**Recorded data**.
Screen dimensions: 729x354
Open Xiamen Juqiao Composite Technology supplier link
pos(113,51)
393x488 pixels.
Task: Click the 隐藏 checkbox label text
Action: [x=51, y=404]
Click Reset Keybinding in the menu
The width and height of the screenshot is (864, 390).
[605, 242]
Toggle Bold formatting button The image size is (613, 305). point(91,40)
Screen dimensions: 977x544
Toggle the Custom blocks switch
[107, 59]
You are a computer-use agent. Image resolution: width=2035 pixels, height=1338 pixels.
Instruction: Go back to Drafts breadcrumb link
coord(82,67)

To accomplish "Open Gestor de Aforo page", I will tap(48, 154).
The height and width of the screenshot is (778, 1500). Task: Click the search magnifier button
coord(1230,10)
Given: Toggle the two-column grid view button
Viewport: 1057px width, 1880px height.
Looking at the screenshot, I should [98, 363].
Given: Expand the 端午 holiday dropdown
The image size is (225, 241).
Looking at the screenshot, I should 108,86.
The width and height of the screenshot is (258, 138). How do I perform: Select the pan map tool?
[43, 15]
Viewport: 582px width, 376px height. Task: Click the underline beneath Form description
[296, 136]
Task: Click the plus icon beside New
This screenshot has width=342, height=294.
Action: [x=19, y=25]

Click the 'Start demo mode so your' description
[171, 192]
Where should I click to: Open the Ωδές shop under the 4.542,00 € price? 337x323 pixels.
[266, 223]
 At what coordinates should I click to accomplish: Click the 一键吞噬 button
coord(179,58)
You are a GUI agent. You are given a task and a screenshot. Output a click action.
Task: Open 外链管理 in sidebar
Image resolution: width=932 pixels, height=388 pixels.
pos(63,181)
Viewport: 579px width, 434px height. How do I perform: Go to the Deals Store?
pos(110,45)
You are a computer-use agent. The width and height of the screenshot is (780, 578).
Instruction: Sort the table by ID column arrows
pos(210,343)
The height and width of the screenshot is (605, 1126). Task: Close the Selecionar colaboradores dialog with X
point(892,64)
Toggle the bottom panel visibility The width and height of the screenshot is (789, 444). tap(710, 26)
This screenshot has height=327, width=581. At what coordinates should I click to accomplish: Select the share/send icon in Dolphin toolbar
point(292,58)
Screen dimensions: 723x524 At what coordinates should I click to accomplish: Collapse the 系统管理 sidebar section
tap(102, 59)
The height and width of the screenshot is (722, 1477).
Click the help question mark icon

**What is being asked**. The full set of records must be output again exactly.

**Exercise response**.
Screen dimensions: 729x354
Open Xiamen Juqiao Composite Technology supplier link
pos(113,51)
393x488 pixels.
Task: Click the 隐藏 checkbox label text
Action: [x=51, y=404]
Click Reset Keybinding in the menu
The width and height of the screenshot is (864, 390).
[605, 242]
Toggle Bold formatting button The image size is (613, 305). point(91,40)
Screen dimensions: 977x544
Toggle the Custom blocks switch
[107, 59]
You are a computer-use agent. Image resolution: width=2035 pixels, height=1338 pixels.
Instruction: Go back to Drafts breadcrumb link
coord(82,67)

To accomplish "Open Gestor de Aforo page", I will tap(48, 154).
The height and width of the screenshot is (778, 1500). Task: Click the search magnifier button
coord(1230,10)
Given: Toggle the two-column grid view button
Viewport: 1057px width, 1880px height.
Looking at the screenshot, I should [98, 363].
Given: Expand the 端午 holiday dropdown
The image size is (225, 241).
Looking at the screenshot, I should 108,86.
The width and height of the screenshot is (258, 138). How do I perform: Select the pan map tool?
[43, 15]
Viewport: 582px width, 376px height. Task: Click the underline beneath Form description
[296, 136]
Task: Click the plus icon beside New
This screenshot has width=342, height=294.
Action: [x=19, y=25]

Click the 'Start demo mode so your' description
[171, 192]
Where should I click to: Open the Ωδές shop under the 4.542,00 € price? 337x323 pixels.
[266, 223]
 At what coordinates should I click to accomplish: Click the 一键吞噬 button
coord(179,58)
You are a GUI agent. You are given a task and a screenshot. Output a click action.
Task: Open 外链管理 in sidebar
Image resolution: width=932 pixels, height=388 pixels.
pos(63,181)
Viewport: 579px width, 434px height. How do I perform: Go to the Deals Store?
pos(110,45)
You are a computer-use agent. The width and height of the screenshot is (780, 578).
Instruction: Sort the table by ID column arrows
pos(210,343)
The height and width of the screenshot is (605, 1126). Task: Close the Selecionar colaboradores dialog with X
point(892,64)
Toggle the bottom panel visibility The width and height of the screenshot is (789, 444). tap(710, 26)
This screenshot has height=327, width=581. At what coordinates should I click to accomplish: Select the share/send icon in Dolphin toolbar
point(292,58)
Screen dimensions: 723x524 At what coordinates should I click to accomplish: Collapse the 系统管理 sidebar section
tap(102, 59)
The height and width of the screenshot is (722, 1477).
Click the help question mark icon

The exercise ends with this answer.